内田樹『村上春樹にご用心』(アルテスパブリッシング)


本著に拠れば村上春樹の物語に通底するテーマは、
世の中には「邪悪なものが存在する」ということです。

村上春樹は、人々が「邪悪なもの」によって無意味に傷つけられ、損なわれる経験を淡々と記述し、そこに「何の意味もない」ことを、繰り返し、執拗に書き続けてきた。(『村上春樹にご用心』210ページ)

邪悪なものが私たちを損なう、というのはよくあることです。
そして、たいていの場合、その邪悪なものが私たちを損なうことに何も意味はありません。私たちが「未熟だから」とか、「過去に罪を犯したから」とか、そういった理由で私たちが損なわれるわけではないのです。

邪悪な人間というのは、残念ながら世の中に現われます。しかも、そういった人は「仮面ライダー」や「プリキュア」の物語の中に出てくるような解りやすい形では存在しません。邪悪な人間というのは、その100%が邪悪なのではなく、その一部分だけが(しかし決定的に)邪悪なのです。ですから、一見すると、普通の人・いい人のように見える人が、時として邪悪な人間として立ち現われてしまうのです。

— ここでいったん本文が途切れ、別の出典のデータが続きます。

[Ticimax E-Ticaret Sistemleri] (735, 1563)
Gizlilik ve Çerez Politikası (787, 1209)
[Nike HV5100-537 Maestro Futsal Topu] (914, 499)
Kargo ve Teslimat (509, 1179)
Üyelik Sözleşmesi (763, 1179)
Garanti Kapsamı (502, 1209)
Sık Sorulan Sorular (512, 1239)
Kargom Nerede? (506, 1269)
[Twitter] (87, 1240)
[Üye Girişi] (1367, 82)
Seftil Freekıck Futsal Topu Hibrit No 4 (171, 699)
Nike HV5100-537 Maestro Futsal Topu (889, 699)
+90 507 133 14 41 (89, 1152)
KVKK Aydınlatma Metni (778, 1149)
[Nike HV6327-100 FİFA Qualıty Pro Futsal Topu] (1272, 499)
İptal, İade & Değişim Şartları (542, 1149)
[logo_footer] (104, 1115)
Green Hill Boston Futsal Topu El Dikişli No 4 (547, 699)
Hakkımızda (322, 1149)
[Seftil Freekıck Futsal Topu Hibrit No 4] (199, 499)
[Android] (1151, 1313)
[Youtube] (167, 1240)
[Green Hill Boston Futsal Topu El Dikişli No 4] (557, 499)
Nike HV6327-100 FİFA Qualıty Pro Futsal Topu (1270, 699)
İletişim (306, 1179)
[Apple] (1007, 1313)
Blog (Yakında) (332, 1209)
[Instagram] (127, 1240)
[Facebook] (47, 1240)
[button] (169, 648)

また、邪悪なのは何も人間だけではありません。世の中に存在する仕組みやシステムの中には、やはりその一部分が決定的に邪悪なものがあります。そういった仕組みやシステムは、私たちに何らかの恩恵をもたらすものでもあるのですが、実は私たちを損なうものでもあるのです。

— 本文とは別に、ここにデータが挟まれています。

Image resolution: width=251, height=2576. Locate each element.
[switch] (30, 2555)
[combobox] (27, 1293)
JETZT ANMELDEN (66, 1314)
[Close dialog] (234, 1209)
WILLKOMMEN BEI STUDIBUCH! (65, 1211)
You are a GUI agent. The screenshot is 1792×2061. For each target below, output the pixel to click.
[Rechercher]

『1973年のピンボール』という物語の中には、前足を万力のようなもので潰された飼い猫の話が登場します。

「そうさ、猫の手を潰す必要なんて何処にもない。とてもおとなしい猫だし、悪いことなんてなにもしやしないんだ。それに猫の手を潰したからって誰が得するわけでもない。無意味だし、ひどすぎる。でもね、世の中にはそんな風な理由もない悪がたくさんあるんだよ。あたしにも理解できない、あんたにも理解できない。でもそれは確かに存在しているんだ。取り囲まれてるって言ったっていいかもしれないね。」(『1973年のピンボール』91〜92ページ)

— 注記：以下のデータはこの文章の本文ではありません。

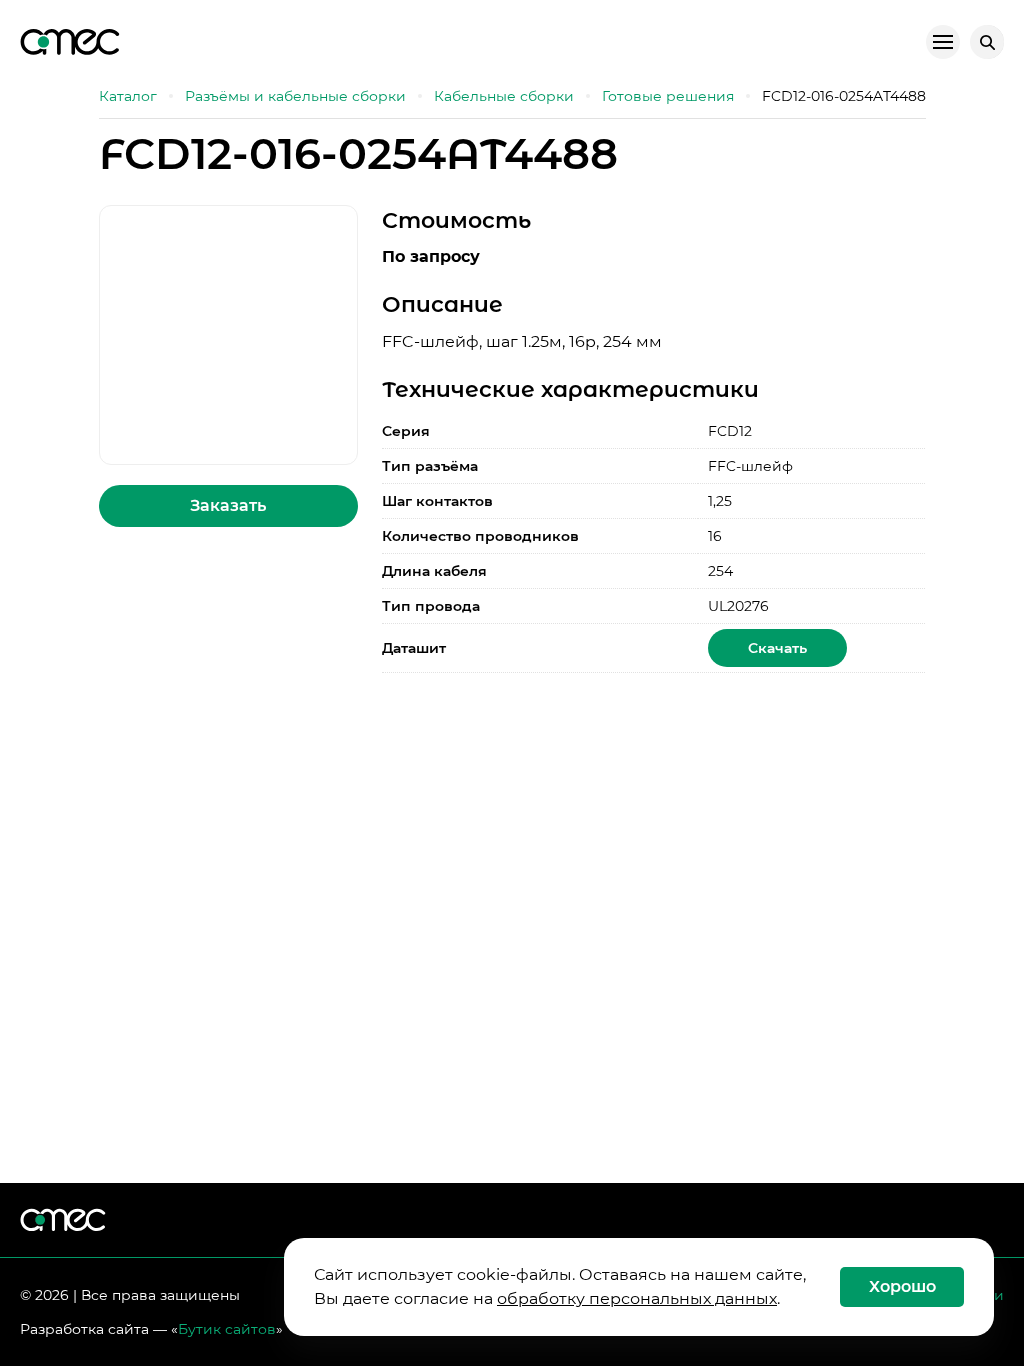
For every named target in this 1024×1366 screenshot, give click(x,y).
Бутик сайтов (227, 1329)
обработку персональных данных (637, 1298)
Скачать (777, 648)
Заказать (228, 505)
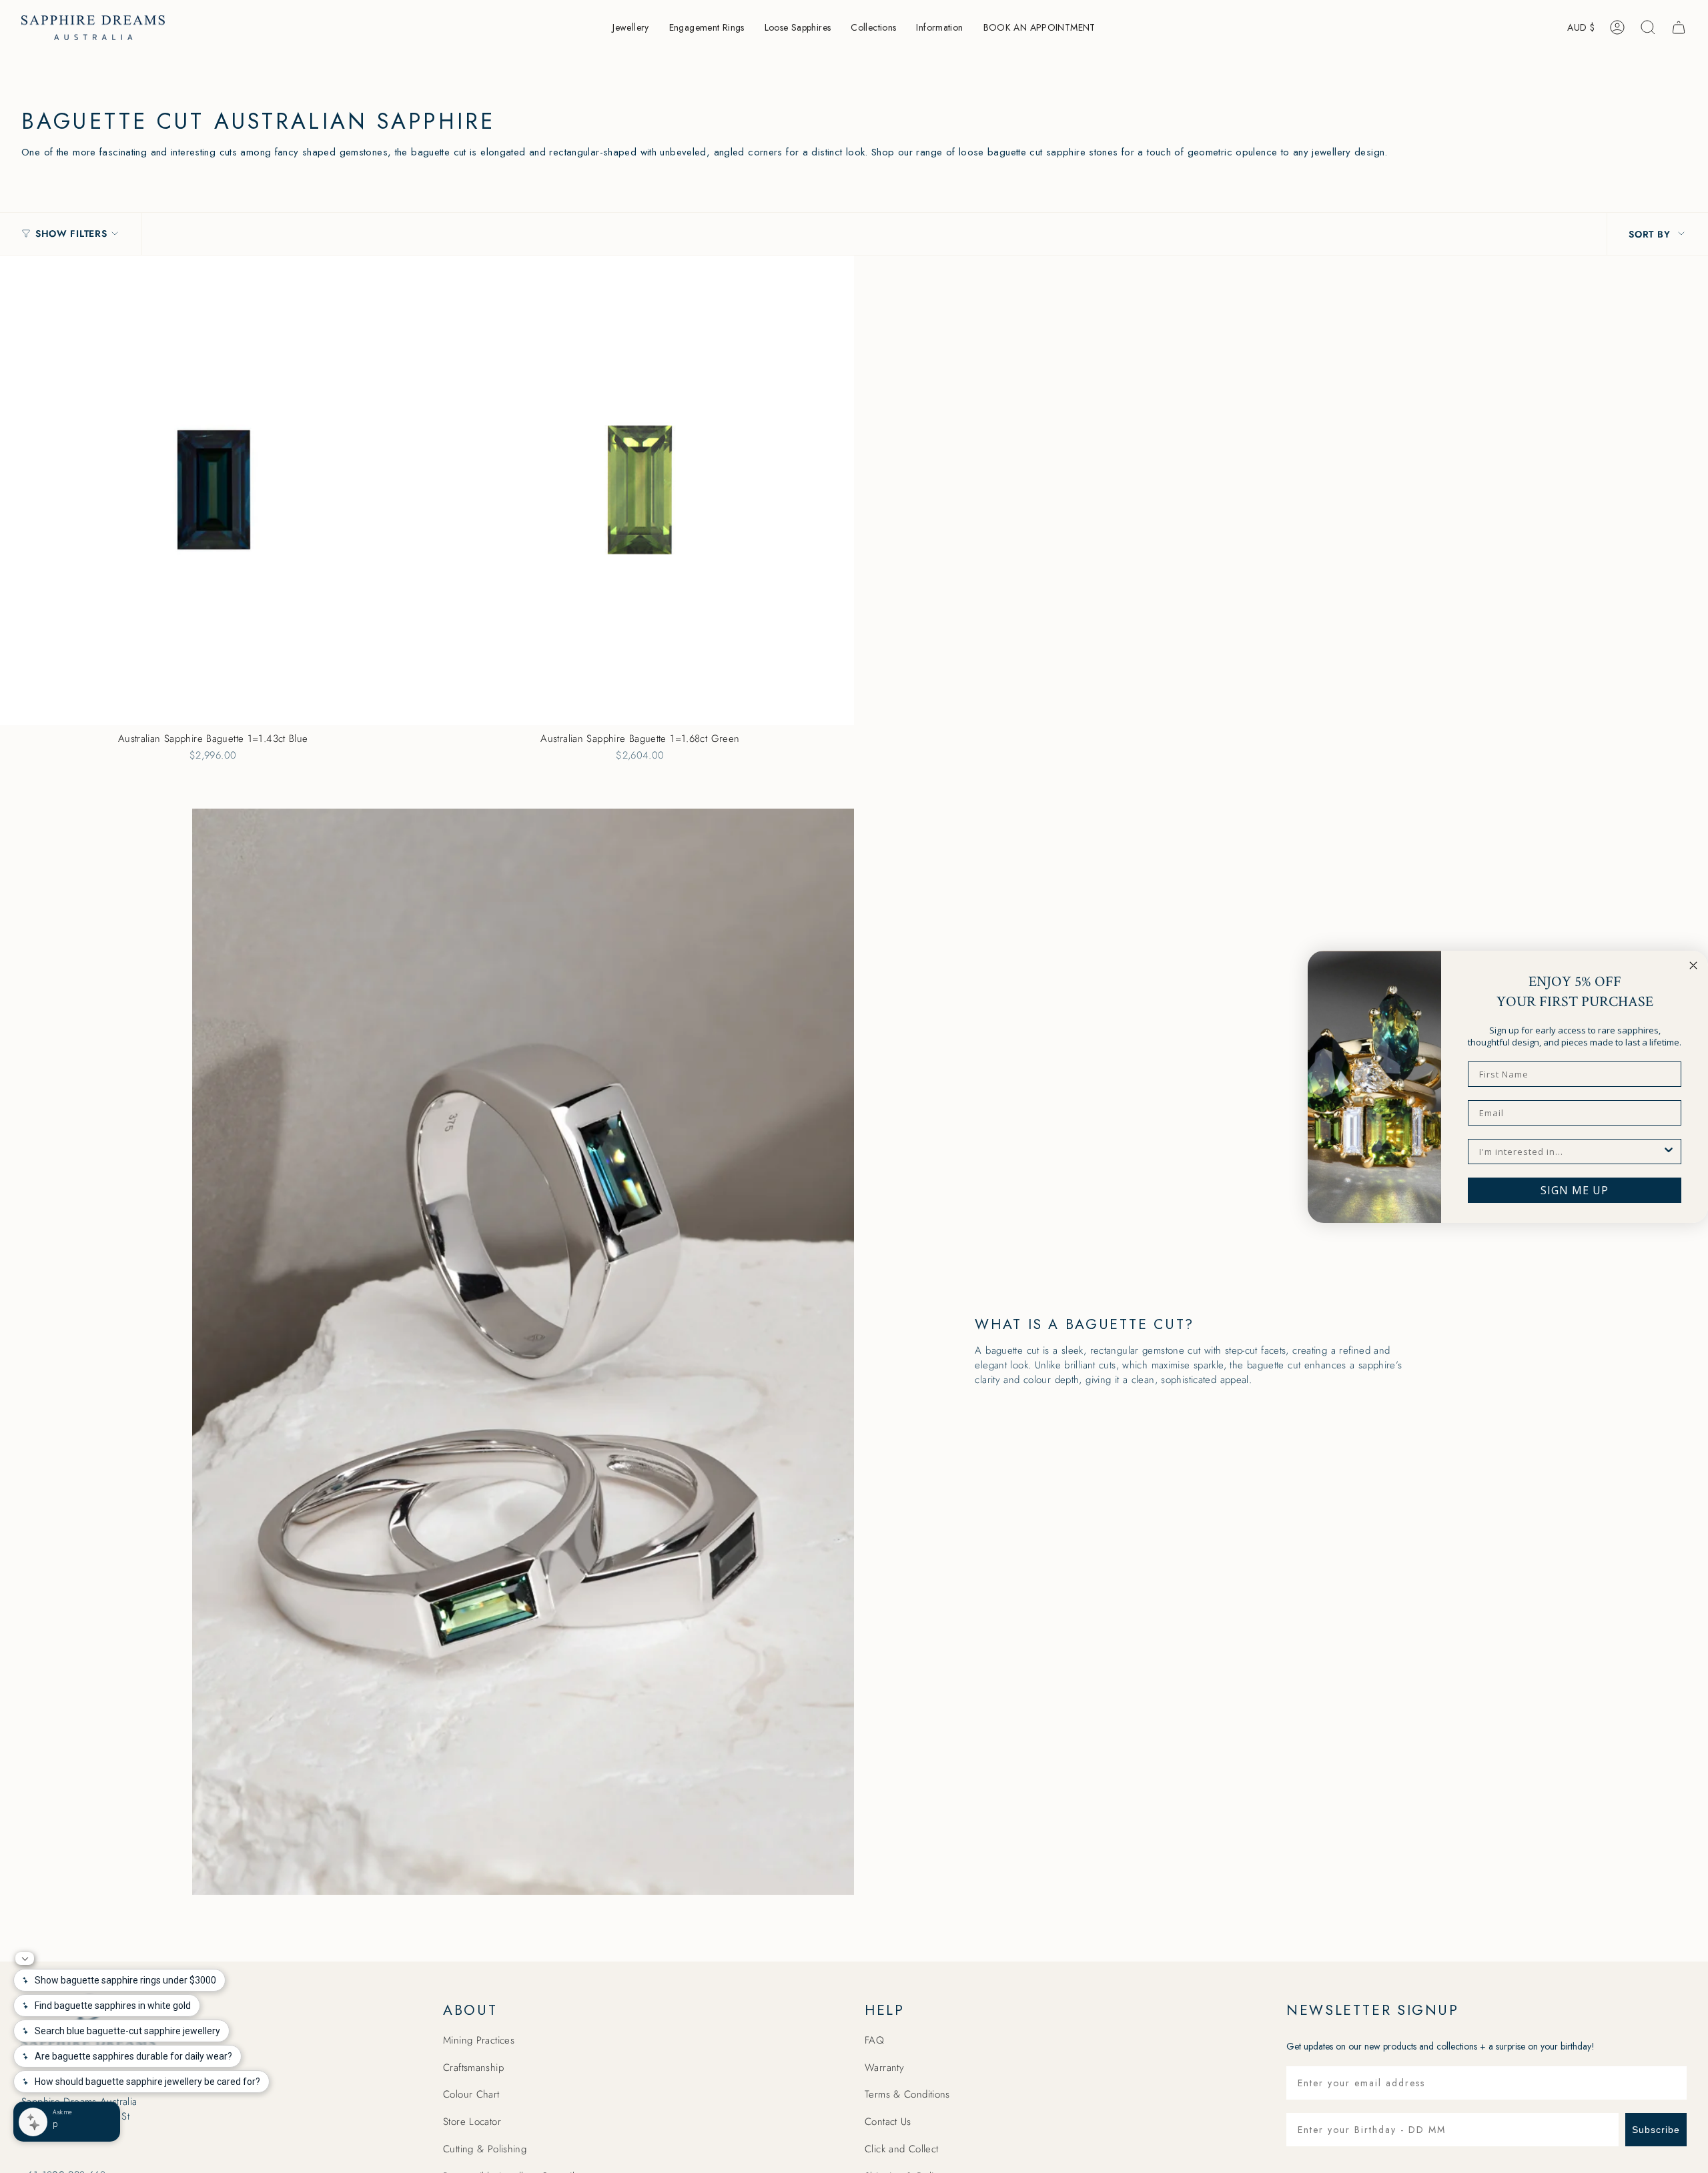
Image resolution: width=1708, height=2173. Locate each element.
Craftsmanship (473, 2067)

私たちもそれは同じかもしれません。しかし、意味も無く私たちを傷つける悪意が世の中のどこかにあることを知っている人の立ち居振る舞いは、そういったことを知る由も無い人のそれと、異なります。無駄かもしれないけど、安全を積み増しする手仕事を惜しまない人は、そのような邪悪なものに対する危機の予感の中に生きている人でしょう。

そういう人は、地道な手間仕事の大切さを知っているからこそ、「『気分のよいバーで飲む冷たいビールの美味しさ』のうちにかけがえのない快楽を見出すことができる」のであり、毎日の何気ない出来事を大切に出来るのだと思います。